__Exercise__
Drop all images and give the records again exactly.

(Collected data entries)
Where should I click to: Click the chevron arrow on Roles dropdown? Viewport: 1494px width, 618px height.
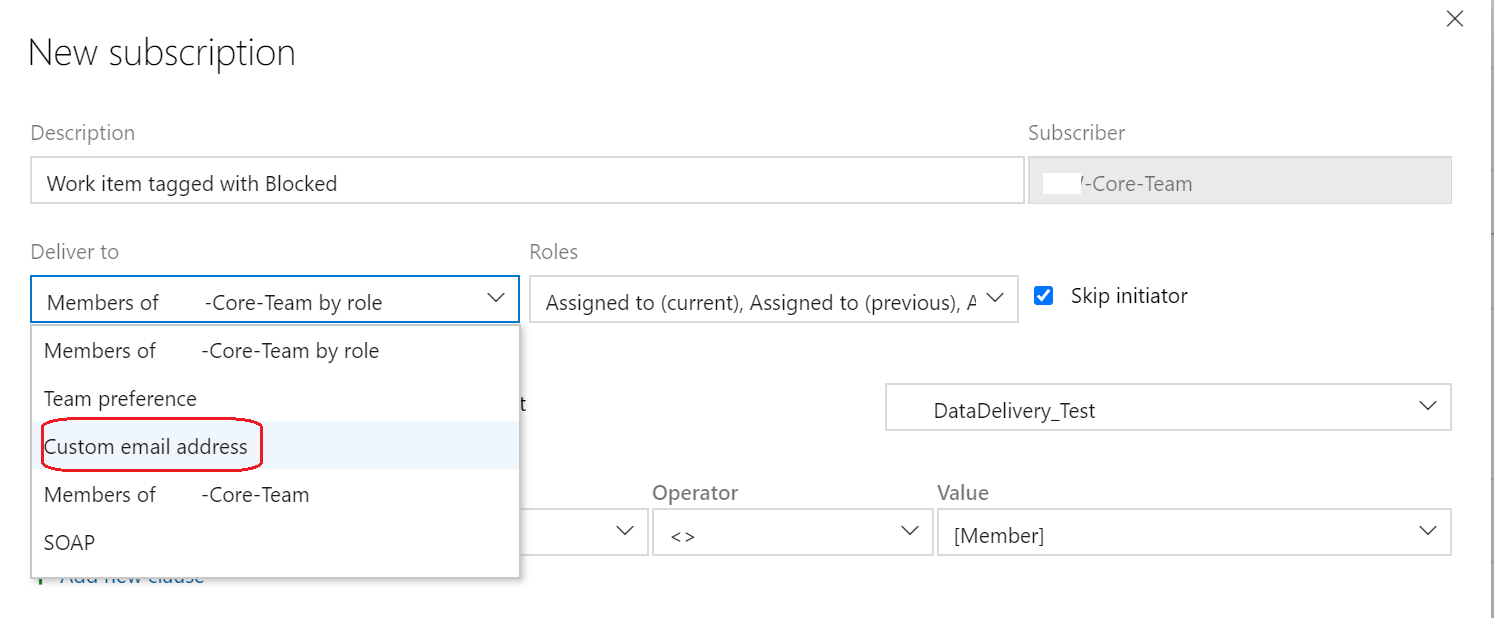click(994, 299)
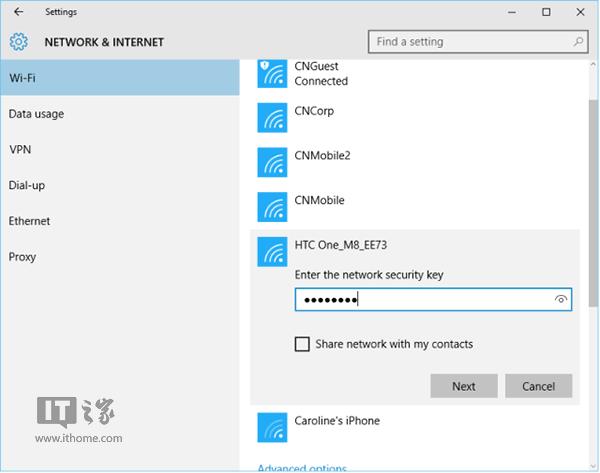Click the CNMobile2 Wi-Fi signal icon

[271, 162]
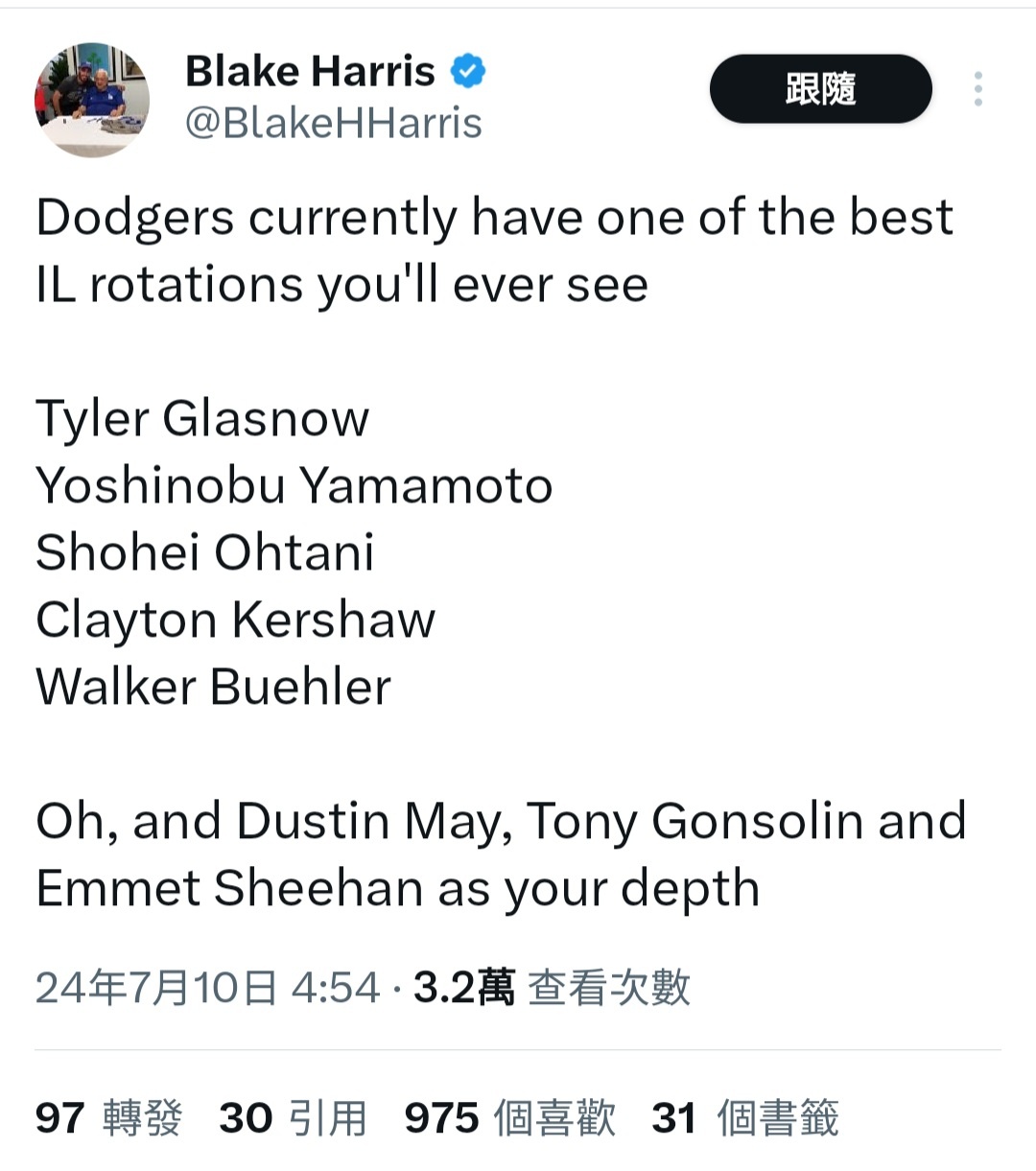The height and width of the screenshot is (1171, 1036).
Task: Open the 975 個喜歡 likes list
Action: click(x=509, y=1118)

__Solved exercise__
Where should I click to: Click the chevron arrow on Roles dropdown? Viewport: 1494px width, 618px height.
click(994, 299)
Click the CNMobile2 Wi-Fi signal icon

[271, 162]
The height and width of the screenshot is (1171, 1036).
Task: Open the 975 個喜歡 likes list
Action: click(x=509, y=1118)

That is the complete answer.